Too many cooks spoil the broth? Nonsense. PixelJunk Inc. looks delicious.
For anyone familiar with the PixelJunk series of games, the “PC” label at the top of PixelJunk Inc.‘s game page must look like a typo. Obviously we meant “PS” for PlayStation, right? Even though PixelJunk has crossed nearly every genre boundary available in the past, from tower defense to racing, the one border they rarely crossed was Sony’s. While PixelJunk Eden was the first PixelJunk released on PC, PixelJunk Inc. will be the first to launch on it.
True to form outside its choice of platforms, this latest PixelJunk will adopt another genre new to the series: the platformer/simulation builder, reminiscent of indie hit Terraria, with tastes of a half dozen other genres mixed in. Co-op gameplay will also be a significant draw, as PixelJunk Inc. throws up to four-player teams of broth-loving entrepreneurs together in their shared goal of building the ultimate soup production plant. Soup is a valuable commodity in the world of PixelJunk Inc., and new teams attempt to get in on the profitable action every day (“Soup production is up 600%!”).
Of course, getting into the soup canning and selling business will require clearing a place for, and then building, your expansive factory. Potential soupeliers will run and jump their way around the procedurally generated world, gathering supplies that will be used in soup creation, such as mushrooms, while avoiding (or harnessing) hazards such as poisonous gas. Useful buildings, robots, and other tools—like pneumatic tubes used to transport ingredients (or people) quickly—will be created and managed with the help of the “dematterising” and “matterising” lasers, the former of which turns items into usable “matter,” and the latter of which uses that matter to create new items.

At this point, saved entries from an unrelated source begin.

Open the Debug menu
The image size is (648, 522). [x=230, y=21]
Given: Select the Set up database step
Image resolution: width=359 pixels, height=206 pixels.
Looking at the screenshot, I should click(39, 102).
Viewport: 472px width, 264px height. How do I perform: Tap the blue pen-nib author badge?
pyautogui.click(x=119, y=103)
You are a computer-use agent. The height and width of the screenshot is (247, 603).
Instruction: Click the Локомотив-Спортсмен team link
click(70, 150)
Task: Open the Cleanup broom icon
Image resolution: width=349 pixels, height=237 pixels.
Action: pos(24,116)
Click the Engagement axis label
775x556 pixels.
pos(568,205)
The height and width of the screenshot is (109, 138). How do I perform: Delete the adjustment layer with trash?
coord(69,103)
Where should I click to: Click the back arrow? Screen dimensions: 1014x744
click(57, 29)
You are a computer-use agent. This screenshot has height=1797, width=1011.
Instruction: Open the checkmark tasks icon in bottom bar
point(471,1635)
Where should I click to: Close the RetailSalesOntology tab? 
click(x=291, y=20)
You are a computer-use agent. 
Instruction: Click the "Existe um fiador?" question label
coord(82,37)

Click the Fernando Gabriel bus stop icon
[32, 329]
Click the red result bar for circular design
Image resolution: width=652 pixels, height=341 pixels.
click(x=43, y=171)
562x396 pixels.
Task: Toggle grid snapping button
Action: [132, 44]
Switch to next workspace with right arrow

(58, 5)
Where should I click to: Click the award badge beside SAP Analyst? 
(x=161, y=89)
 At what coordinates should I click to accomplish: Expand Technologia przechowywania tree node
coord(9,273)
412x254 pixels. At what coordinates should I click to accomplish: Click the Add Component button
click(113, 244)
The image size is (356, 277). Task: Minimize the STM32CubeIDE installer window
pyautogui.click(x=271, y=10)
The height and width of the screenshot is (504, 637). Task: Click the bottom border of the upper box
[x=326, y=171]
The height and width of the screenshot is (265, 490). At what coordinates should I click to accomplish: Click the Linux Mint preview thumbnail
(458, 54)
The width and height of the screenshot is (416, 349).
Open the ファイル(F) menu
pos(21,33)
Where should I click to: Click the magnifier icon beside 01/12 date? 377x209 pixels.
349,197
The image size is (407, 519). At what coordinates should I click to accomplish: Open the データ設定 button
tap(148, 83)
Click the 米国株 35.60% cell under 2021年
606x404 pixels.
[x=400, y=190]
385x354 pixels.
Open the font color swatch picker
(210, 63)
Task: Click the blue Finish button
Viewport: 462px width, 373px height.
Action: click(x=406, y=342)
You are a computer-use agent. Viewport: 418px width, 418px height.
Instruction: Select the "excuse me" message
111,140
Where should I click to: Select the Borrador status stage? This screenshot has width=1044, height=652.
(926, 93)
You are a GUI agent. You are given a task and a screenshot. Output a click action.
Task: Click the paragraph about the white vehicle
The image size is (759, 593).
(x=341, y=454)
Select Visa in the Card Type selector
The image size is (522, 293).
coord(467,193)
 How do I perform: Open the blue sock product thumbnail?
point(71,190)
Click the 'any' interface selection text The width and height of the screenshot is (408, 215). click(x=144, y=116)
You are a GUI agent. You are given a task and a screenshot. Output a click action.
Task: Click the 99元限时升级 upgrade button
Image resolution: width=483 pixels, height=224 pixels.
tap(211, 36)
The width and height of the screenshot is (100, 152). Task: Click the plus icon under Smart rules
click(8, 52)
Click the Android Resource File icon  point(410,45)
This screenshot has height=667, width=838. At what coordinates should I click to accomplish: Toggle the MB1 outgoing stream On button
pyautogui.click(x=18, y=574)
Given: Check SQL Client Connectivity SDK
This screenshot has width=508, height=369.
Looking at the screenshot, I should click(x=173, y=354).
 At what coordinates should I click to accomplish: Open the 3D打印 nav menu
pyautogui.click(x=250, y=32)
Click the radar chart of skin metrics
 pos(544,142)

And these are merely the basics of PixelJunk Inc.‘s gathering and building process. Larger challenges include keeping your buildings constantly powered by electricity; defending against creatures that will attack your base of operations, like blowfish who love to sabotage generators for no reason; and deciding the most profitable direction for your soup business, whether you’ll opt to focus on growth and expansion or trying out different, potentially profitable soup recipes, such as “sausage party.”
Although the aforementioned aspects of gameplay are basically a guarantee at this point, the final experience of PixelJunk Inc. is still up in the air. While four-player co-op is the plan for launch, lead designer Rowan Parker told Polygon that he’d prefer that number to be closer to 400. The endgame outside of the open-ended Explorer Mode is also still in discussion, but is likely to involve an elaborate, cumulative construction project that may transport players to new worlds and goals. Ultimately, much of PixelJunk Inc. remains open to modification from the team and fans alike—much like the glorious soup dynasty you will be building in-game.